Что поделать: от кое-каких баскеров-неудачников — при всем добродушном в общем-то характере профессии — у людей и впрямь ползли мурашки.
В действительности Сепулькария звали Натан Зильберштейн.
— Я работал с твоим отцом, Джек, — продолжал он.
Верно. Лет пятнадцать тому назад Зильберштейн действительно составлял с отцом Джека комедийный дуэт.
— Помню. — Джек повернулся было, чтобы попрощаться с Джо-Джимом, но Сепулькарий больно впился в его плечо цепкими, костлявыми пальцами.
— Я не хотел сюда идти, — прохрипел человек-скелет. Он втянул щеки и сдвинул вымазанные белилами брови. — Они меня ненавидят.
— С чего бы это? — дернул плечом Джек.
— Но ты, юный сын старого друга, ты владеешь тем, что мне нужно!
Джек перевел взгляд ниже.
— Отпусти, или я сломаю тебе руку.
Сепулькарий повиновался, но так и остался стоять, разведя указательный и большой пальцы дюйма на три.
— Вот такого размера. Темный, в оспинах, блестящий. Опаленный временем. Кривой черный камень с красным глазком. Они хотят, чтобы я его нашел.
Скрипя зубами, Джек смерил мужчину взглядом.
— Долг платежом красен, — добавил Сепулькарий. — Я знаю, камень у тебя.
Джек помотал головой.
— Не видел я его, Натан.
И это в каком-то смысле была правда. Его отец и Зильберштейн рассорились по истечении нескольких месяцев совместной работы, несмотря на неплохие сборы в мелких комедийных театрах на Среднем Западе.
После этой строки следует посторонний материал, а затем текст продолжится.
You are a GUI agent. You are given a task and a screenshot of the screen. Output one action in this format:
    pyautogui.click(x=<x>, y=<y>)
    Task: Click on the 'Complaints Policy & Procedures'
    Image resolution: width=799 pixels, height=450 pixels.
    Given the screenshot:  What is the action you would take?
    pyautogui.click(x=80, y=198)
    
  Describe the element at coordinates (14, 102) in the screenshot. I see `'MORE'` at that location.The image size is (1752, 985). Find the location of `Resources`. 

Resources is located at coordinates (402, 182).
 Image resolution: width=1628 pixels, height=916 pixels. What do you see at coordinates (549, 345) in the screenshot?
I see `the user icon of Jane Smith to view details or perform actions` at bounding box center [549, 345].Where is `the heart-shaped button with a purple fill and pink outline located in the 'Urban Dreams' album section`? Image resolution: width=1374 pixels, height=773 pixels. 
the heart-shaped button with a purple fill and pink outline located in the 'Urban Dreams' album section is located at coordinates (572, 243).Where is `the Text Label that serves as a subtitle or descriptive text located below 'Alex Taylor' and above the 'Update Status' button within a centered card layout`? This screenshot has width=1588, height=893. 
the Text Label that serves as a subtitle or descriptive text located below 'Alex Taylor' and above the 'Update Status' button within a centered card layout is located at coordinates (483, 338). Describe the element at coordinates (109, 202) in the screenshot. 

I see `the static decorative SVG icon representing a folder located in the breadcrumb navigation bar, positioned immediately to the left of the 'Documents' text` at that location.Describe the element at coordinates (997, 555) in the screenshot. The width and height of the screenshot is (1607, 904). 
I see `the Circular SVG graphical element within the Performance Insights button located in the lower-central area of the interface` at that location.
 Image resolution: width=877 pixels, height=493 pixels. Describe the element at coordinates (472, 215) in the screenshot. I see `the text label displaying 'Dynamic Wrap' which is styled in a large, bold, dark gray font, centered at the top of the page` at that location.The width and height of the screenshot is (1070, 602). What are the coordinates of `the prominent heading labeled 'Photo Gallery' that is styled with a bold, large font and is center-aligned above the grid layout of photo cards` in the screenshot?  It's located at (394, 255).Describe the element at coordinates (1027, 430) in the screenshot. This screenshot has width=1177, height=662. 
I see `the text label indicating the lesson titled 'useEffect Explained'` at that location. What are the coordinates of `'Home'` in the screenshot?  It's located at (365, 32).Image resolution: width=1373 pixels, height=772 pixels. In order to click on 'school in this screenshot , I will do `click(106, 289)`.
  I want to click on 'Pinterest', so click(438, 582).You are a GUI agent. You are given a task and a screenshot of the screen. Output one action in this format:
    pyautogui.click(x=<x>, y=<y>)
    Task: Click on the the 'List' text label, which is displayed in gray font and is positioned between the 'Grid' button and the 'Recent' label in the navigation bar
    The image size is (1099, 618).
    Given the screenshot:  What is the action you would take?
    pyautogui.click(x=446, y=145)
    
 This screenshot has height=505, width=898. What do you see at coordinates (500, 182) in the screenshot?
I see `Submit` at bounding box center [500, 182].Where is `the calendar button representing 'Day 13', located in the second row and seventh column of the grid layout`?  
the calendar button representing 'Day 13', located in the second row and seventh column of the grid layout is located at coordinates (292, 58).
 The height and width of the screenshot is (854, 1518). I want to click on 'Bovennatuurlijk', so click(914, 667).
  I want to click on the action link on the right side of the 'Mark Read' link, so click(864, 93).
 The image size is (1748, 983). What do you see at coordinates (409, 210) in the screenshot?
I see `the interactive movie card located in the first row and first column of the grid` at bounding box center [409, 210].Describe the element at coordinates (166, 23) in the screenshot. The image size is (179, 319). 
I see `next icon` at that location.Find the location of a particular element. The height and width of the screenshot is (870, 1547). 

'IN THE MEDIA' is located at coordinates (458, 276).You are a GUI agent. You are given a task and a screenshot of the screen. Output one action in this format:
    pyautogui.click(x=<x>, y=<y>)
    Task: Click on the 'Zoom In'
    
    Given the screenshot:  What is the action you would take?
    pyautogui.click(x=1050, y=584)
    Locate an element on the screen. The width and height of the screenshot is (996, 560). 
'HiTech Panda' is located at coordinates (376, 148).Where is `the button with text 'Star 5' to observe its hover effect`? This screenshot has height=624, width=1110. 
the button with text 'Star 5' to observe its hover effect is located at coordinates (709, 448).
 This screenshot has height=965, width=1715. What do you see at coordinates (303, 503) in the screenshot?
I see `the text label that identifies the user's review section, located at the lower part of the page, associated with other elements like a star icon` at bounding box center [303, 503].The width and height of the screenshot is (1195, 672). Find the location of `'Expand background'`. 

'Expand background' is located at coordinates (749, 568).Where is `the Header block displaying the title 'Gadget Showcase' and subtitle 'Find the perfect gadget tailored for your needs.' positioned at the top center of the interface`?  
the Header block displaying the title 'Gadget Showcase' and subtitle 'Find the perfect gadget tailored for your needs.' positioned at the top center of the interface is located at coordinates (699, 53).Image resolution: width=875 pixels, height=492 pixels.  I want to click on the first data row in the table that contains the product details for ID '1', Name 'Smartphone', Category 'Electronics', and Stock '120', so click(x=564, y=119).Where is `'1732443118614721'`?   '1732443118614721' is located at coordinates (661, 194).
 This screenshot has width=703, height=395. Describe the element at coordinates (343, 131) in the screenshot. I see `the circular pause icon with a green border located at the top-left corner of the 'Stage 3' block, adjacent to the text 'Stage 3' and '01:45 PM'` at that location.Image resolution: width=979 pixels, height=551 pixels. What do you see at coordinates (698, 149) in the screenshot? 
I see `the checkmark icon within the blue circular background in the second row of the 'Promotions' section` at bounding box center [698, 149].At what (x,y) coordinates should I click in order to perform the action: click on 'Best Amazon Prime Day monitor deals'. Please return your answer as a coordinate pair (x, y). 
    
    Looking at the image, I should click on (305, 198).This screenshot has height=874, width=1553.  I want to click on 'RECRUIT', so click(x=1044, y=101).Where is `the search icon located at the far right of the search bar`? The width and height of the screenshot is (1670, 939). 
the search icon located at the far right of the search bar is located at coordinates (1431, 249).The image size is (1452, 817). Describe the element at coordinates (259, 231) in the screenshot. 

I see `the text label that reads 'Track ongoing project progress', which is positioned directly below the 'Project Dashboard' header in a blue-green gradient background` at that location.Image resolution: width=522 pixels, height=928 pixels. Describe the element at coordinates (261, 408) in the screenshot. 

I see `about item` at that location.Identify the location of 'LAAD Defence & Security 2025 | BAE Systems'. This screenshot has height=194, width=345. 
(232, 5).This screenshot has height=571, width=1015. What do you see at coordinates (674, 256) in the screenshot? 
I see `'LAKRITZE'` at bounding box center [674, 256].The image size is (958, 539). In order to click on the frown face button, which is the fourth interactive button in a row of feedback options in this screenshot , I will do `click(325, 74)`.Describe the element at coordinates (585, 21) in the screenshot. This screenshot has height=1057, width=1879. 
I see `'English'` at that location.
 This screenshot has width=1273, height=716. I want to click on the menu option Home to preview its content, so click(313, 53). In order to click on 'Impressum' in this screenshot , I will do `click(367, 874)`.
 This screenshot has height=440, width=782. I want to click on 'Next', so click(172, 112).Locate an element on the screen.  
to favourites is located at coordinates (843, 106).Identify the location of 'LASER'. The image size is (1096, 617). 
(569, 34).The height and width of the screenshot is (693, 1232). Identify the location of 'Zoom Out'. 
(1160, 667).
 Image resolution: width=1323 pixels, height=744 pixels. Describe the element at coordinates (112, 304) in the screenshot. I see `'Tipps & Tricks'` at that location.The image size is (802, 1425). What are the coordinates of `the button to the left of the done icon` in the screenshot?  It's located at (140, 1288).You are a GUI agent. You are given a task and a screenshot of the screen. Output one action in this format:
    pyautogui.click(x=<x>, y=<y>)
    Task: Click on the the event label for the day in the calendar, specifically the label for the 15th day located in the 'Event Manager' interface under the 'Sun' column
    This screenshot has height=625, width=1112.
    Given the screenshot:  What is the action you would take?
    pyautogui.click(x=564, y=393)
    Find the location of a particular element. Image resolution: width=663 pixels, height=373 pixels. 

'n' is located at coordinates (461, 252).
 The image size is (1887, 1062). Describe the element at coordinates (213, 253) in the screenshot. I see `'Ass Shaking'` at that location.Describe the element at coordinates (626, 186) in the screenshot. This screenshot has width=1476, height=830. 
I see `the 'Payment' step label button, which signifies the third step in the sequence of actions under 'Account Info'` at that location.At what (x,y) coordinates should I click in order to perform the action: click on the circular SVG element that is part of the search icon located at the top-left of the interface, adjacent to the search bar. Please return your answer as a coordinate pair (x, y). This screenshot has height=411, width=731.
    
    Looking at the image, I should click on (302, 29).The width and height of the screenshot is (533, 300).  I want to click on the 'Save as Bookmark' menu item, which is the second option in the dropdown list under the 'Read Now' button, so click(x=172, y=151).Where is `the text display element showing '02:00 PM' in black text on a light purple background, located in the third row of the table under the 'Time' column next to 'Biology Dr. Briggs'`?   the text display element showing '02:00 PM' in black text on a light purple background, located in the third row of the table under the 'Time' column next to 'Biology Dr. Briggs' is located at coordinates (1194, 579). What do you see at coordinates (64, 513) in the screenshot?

В ту пору Зильберштейн был иным, хотя и тогда уже не нравился Джеку.
— Этот камень… — Сепулькарий, похоже, не мог закончить мысль.
Джек знал, что надо уходить, иначе начнется такое… Словом, он попрощался с Джо-Джимом, а затем, стараясь держаться подальше от назойливого старика, быстро зашагал к велосипеду.
Сепулькарий смотрел ему вслед — Джек чувствовал на себе потерянный, обвиняющий взгляд, который иголками впивался в шею.
— Это мой камень, Джек! А твой отец его украл! Всю мне жизнь разрушил!
Начали собираться другие артисты. Медленно, настойчиво, они окружили Сепулькария, перешептываясь, подталкивая, негромко побуждая его уйти с глаз долой.